1893. Malgré leurs quatorze ans d’écart, Gabrielle Sidonie Colette, jeune fille à l’esprit rebelle, épouse Willy, écrivain aussi égocentrique que séducteur. Grâce à ses relations, elle découvre le milieu artistique parisien qui stimule sa propre créativité. Sachant repérer les talents mieux que quiconque, Willy autorise Colette à écrire – à condition qu’il signe ses romans à sa place. Suite au triomphe de la série des Claudine, il ne tarde d’ailleurs pas à devenir célèbre. Pourtant, tandis que les infidélités de Willy pèsent sur le couple, Colette souffre de plus en plus de ne pas être reconnue pour son œuvre…
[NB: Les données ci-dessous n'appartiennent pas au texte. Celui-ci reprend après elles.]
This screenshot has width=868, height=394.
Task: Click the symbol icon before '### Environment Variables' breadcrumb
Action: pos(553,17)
Alors c’est sûr, qu’à première vue, la vie et l’œuvre d’une des auteurs les plus emblématiques de la littérature française, réalisée par Wash Westmoreland (Still Alice) et interprétée par Keira Knightley (Love Actually) prête à sourire ou à hurler au scandale, tant s’attaquer à « Colette » dans un film en langue anglaise est certaine un crime de lèse-majesté. Parce qu’enfin, des auteurs de cet acabit se devraient de n’être traités que par des productions françaises, même si celle-ci s’enferme dans une sorte de classicisme pesant ou se retrouvent dans des programmes TV aux budgets ultra serrés.
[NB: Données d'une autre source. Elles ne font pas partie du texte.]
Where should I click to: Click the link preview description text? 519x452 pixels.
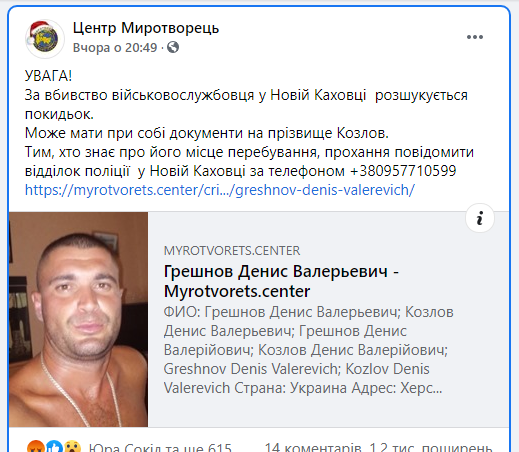coord(308,350)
C’est bien évidemment une aberration, que d’avoir de telles pensées, surtout après avoir visionné ce « Colette », anglo-saxon, qui tourne autour de la personnalité, mais également de l’œuvre en mutation, d’une société où la femme n’avait aucun droit de revendiquer une œuvre quelle qu’elle fut, mais aussi l’émancipation d’une jeune femme qui veut assumer sa différence et passe ainsi un pacte avec son mari, pour vivre ses amours « interdite ». Car si Colette est devenue au fil du temps, un symbole du féminisme, cela ne fut pas forcément le cas dans son parcours de femme comme d’écrivain, puisqu’elle accepta, dans un premier temps, de sacrifier ses écrits aux profits de son mari. Du coup « Claudine à l’école » fut, d’abord, signée par Willy, pour ensuite être revendiquée par son véritable auteur.
Et le réalisateur et ses scénaristes Richard Glatzer (Still Alice) et Rebecca Lenkiewicz ( Ida), ont la judicieuse idée de faire un parallèle entre l’œuvre emblématique de l’auteur, à travers son personnage emblématique, Claudine et la vie de sa créatrice. Claudine est une créature qui agit comme un miroir de la vie sentimentale de l’auteure et de son mari, chaque femme qui passe se revendique comme Claudine et devient le fantasme des deux, tout en étant également le symbole assumé d’une liberté de penser et de vivre ses sentiments. Mais tout cela à un prix et Colette ne tarde pas à l’apprendre. Du coup le scénario est intéressant car il livre une analyse assez pertinente de l’œuvre de Colette tout en faisant une critique de cette société patriarcale qui impose tant de restrictions aux femmes, jusqu’à les considérer comme des citoyens de secondes zones.
Et Keira Knightley d’imposer un charme et une force que l’on peut retrouver dans beaucoup d’actrice de cette génération. Des actrices qui jouent sur le charme autant que sur la force de s’opposer au masculin. L’actrice ne cherche pas la surenchère, elle interprète une Colette, d’abord intégrée aux traditions de l’époque, aux codes imposés puis se découvre une envie de s’émanciper et de trouver enfin sa voie, lorsque sa plume supplante tous les auteurs masculins. Face à elle, on retrouve
Dominic West plus sobre que dans «
Genius » par exemple, mais toujours aussi sensible, en homme guidé par ses sentiments mais aussi par son appétit sexuel.
En conclusion, « Colette » est un film qui reprend avec intelligence la vie de « Colette » pour faire un parallèle avec son œuvre.